(Exercise)
Gather each line of the records where "help" appears.
* * * * * * * * *
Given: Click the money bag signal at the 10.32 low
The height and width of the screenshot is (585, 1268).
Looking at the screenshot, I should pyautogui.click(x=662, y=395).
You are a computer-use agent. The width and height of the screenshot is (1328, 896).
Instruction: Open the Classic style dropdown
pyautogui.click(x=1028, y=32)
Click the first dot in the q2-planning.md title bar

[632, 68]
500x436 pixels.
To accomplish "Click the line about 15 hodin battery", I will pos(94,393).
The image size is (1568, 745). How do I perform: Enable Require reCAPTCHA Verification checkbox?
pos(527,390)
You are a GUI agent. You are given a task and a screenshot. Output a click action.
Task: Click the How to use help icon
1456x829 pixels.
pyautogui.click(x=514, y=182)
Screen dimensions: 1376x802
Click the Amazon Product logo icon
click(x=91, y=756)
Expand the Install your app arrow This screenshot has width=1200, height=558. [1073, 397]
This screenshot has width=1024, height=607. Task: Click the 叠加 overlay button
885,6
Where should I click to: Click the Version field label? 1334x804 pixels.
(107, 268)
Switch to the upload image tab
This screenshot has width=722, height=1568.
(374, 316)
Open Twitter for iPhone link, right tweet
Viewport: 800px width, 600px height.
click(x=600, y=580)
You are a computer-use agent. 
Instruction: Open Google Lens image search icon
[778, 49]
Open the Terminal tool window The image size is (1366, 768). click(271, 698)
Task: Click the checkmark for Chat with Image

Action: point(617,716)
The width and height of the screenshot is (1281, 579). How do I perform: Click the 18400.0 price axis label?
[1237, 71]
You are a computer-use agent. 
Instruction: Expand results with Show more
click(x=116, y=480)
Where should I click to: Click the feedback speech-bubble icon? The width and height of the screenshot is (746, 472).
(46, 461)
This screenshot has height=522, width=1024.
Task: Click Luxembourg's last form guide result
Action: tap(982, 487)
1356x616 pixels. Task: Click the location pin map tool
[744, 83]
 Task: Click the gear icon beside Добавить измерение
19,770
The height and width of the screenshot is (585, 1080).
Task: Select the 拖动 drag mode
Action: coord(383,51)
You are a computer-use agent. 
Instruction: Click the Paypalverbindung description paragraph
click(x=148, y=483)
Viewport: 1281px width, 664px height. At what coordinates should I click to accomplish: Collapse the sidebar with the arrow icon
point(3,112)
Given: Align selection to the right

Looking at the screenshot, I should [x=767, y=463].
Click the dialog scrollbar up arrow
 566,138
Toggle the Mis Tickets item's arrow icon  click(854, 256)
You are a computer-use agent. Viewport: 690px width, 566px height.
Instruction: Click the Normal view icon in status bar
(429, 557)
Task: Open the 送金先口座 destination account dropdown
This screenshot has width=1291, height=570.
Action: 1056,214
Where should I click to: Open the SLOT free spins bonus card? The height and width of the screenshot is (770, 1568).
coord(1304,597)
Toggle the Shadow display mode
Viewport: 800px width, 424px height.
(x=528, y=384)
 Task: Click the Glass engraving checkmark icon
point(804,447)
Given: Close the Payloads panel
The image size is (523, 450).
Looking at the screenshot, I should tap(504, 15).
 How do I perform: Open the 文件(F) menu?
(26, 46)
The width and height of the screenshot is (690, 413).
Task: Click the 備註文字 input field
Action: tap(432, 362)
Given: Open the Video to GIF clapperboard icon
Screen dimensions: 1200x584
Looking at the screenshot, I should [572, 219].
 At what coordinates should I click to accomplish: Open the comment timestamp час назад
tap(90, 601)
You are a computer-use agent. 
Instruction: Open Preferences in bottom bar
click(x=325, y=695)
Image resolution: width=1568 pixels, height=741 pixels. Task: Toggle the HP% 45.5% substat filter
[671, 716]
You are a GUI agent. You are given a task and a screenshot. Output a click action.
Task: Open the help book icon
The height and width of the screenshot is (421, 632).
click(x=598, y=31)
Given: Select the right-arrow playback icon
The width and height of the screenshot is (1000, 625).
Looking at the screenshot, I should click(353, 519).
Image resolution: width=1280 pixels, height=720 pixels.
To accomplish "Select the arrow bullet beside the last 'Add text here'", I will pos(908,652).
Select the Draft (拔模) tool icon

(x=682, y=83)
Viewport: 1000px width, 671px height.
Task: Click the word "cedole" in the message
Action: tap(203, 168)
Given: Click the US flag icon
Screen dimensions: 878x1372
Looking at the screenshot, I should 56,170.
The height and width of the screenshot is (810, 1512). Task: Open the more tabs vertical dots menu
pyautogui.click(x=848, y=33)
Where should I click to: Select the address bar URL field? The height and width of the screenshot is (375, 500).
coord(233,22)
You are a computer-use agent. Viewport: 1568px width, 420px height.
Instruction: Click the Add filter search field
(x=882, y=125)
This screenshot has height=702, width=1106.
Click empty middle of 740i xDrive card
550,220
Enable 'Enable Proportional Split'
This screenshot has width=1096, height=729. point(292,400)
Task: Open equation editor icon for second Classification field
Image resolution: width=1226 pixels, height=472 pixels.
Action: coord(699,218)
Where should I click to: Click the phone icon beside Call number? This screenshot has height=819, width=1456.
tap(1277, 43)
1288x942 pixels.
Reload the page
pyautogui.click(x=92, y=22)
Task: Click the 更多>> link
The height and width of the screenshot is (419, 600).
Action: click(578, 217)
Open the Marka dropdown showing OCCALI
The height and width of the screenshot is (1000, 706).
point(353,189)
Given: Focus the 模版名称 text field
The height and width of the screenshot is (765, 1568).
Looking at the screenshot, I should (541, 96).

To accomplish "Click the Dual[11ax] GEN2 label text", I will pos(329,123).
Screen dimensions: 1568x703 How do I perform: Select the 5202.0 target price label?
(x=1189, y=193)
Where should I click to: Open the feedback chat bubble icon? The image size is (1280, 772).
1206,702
* * * * * * * * *
(Reply to the task)
Task: Click the How to use help icon
Task: Open the help book icon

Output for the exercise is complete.